● Selected extract:
Like many parents in the Little Rock School District, inequality is Toney Orr’s chief complaint. At the beginning of third grade, Orr and his wife sent their twin sons, both diagnosed on the autism spectrum, to different schools because each son had individual special needs the schools could better address separately.
One son, also named Toney, went to Don Roberts Elementary on the far west side of town, while Antonio attended Booker T. Washington Elementary in the center of the city. Roberts is 58.3 percent white, while Washington is 93.8 percent black. They each had dramatically different experiences at school, something Orr said he wasn’t expecting.
Toney used new books. There were on-site counselors, on-site math coaches, and he had a full-time nurse. At Washington, Antonio’s books were secondhand. Math and literacy tutors showed up once a week, or just once a month.
Last year, the Arkansas State Board of Education approved the district’s takeover. At the time, the number of academically distressed schools stood at six out of 48, just more than 12 percent of the district. Students were showing troubling scores on state exams.
Three of those distressed schools are about 2 miles from one another, in southwest Little Rock, where mostly Hispanic and African-American families live. About 7 miles away is Little Rock Central High School, where in 1957 nine black students, surrounded by the National Guard, first integrated the school district.

● Exercise instructions:
(1) From the Little Rock School District article, reproduce the passage between "One son, also" and "on state exams.", inclusive.
(2) Answer these questions using the Little Rock School District article:
(a) What percentage of students at Don Roberts Elementary is white?
(b) At the time of the state takeover, how many of the district's 48 schools were academically distressed?
(c) In what year did nine black students first integrate the district at Little Rock Central High School?
(3) Continue the Little Rock School District article from its final sentence.

● Source material:
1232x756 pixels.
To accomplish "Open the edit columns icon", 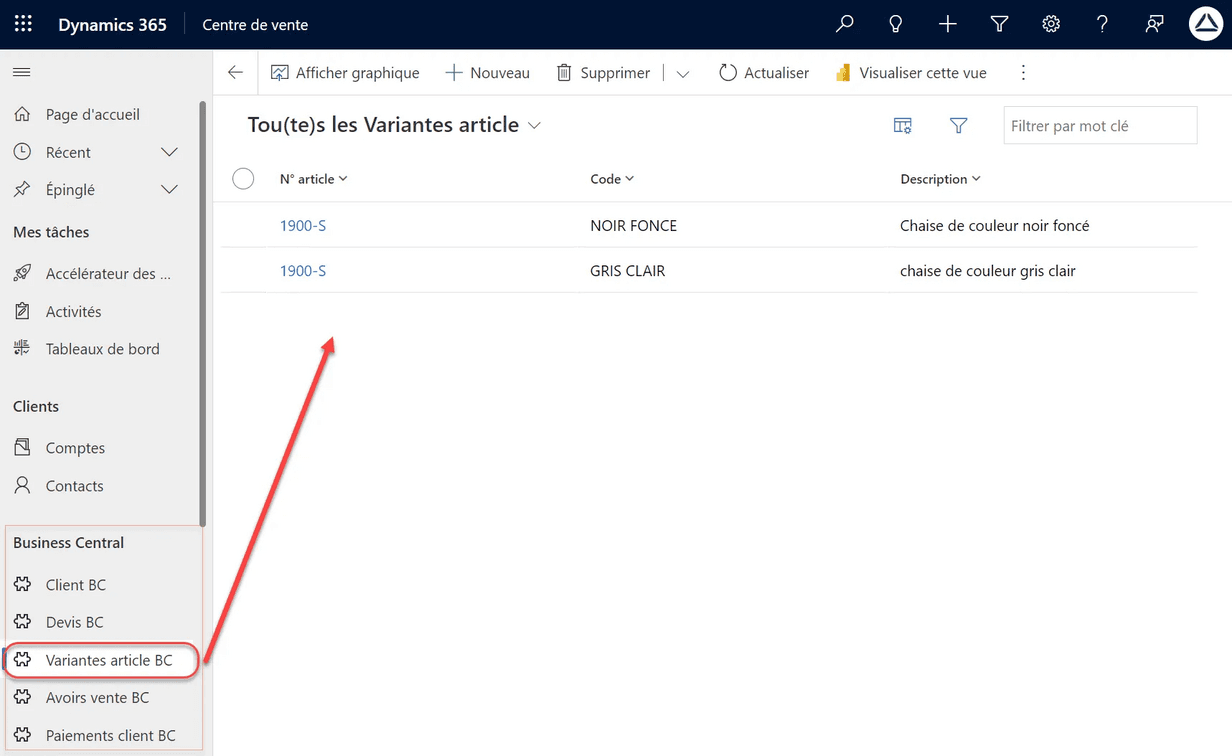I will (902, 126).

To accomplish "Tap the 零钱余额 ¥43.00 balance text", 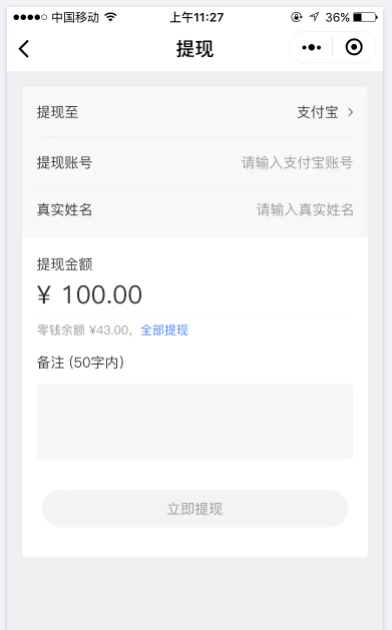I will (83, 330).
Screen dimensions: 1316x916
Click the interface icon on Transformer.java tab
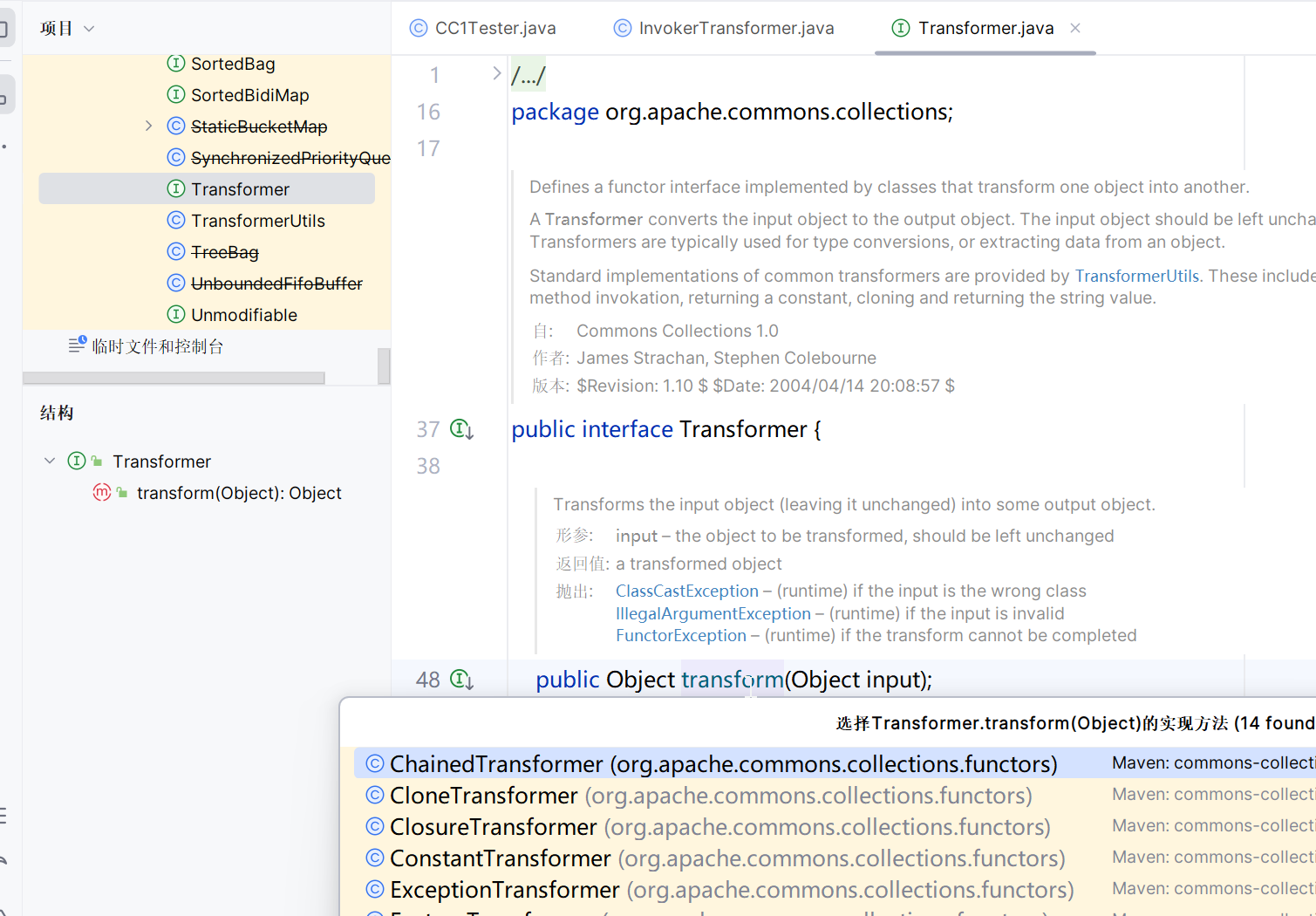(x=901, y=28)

==

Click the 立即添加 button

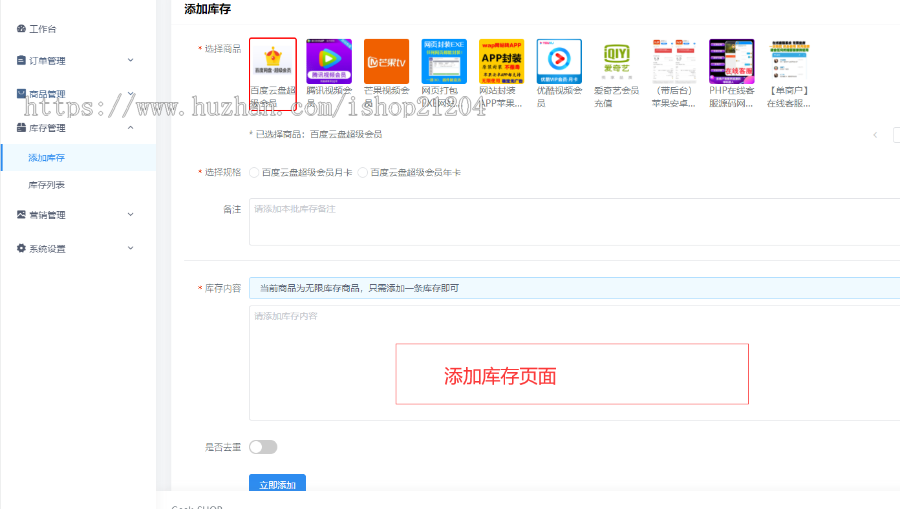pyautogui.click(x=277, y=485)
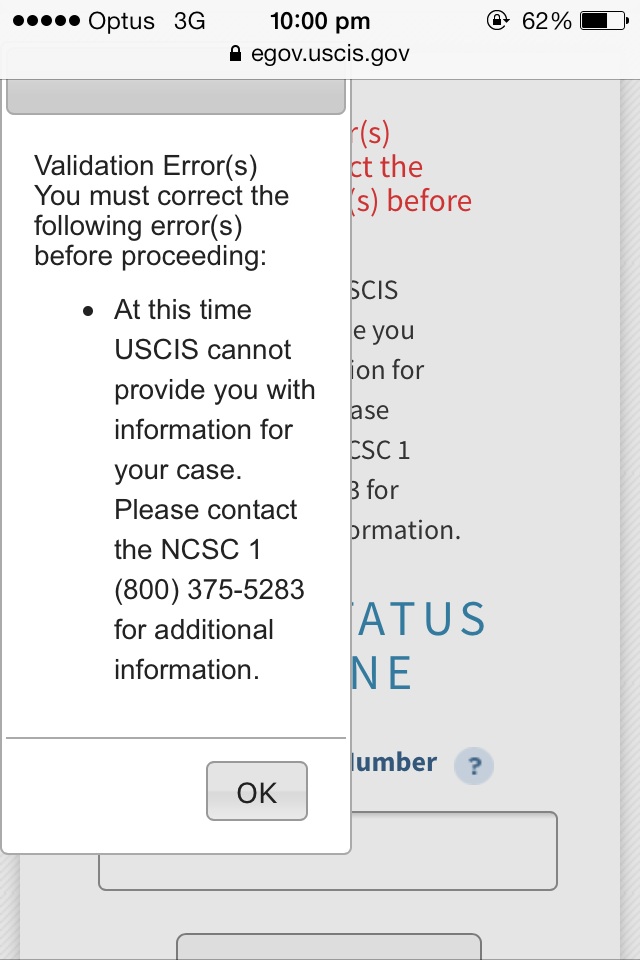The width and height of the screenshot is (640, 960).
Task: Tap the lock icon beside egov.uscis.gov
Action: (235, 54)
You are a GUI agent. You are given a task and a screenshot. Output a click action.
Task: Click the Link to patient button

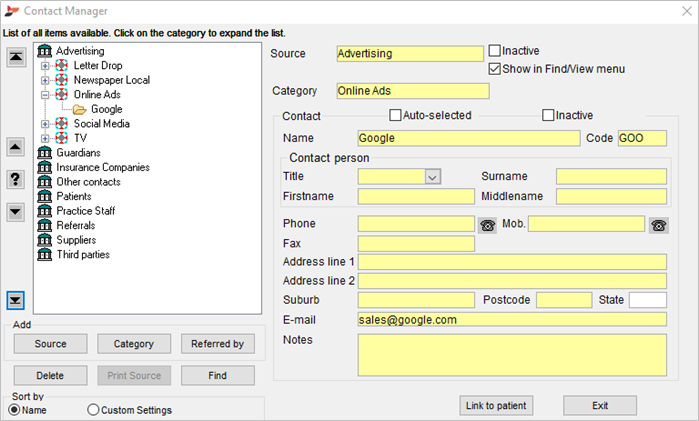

● Answers for each item:
(1)
One son, also named Toney, went to Don Roberts Elementary on the far west side of town, while Antonio attended Booker T. Washington Elementary in the center of the city. Roberts is 58.3 percent white, while Washington is 93.8 percent black. They each had dramatically different experiences at school, something Orr said he wasn’t expecting.
Toney used new books. There were on-site counselors, on-site math coaches, and he had a full-time nurse. At Washington, Antonio’s books were secondhand. Math and literacy tutors showed up once a week, or just once a month.
Last year, the Arkansas State Board of Education approved the district’s takeover. At the time, the number of academically distressed schools stood at six out of 48, just more than 12 percent of the district. Students were showing troubling scores on state exams.

(2)
(a) 58.3 percent
(b) Six
(c) 1957

(3)
Orr wants to be involved in the decisions made in the district, and he wants to advocate for equality for all students. But he feels like he can’t. There is no local school board.
“I feel like my rights as a parent is being taken away,” he said. “I feel my rights as a citizen are being taken away. I feel my rights as a taxpayer are being taken away, and the people that I talk to could care less what I’m saying.”
Isis Pettway graduated from Little Rock Central High School in 2000. “It’s just amazing to know that you walked these same halls and for me personally what nine students went through so I could walk these halls,” she said, sitting on the school’s front steps.
Pettway, whose son goes to school in the district, worries the schools are becoming more segregated. “I want my son to have diversity while he’s in school learning,” Pettway said. “I want him to see what the world is going to look like in the future.”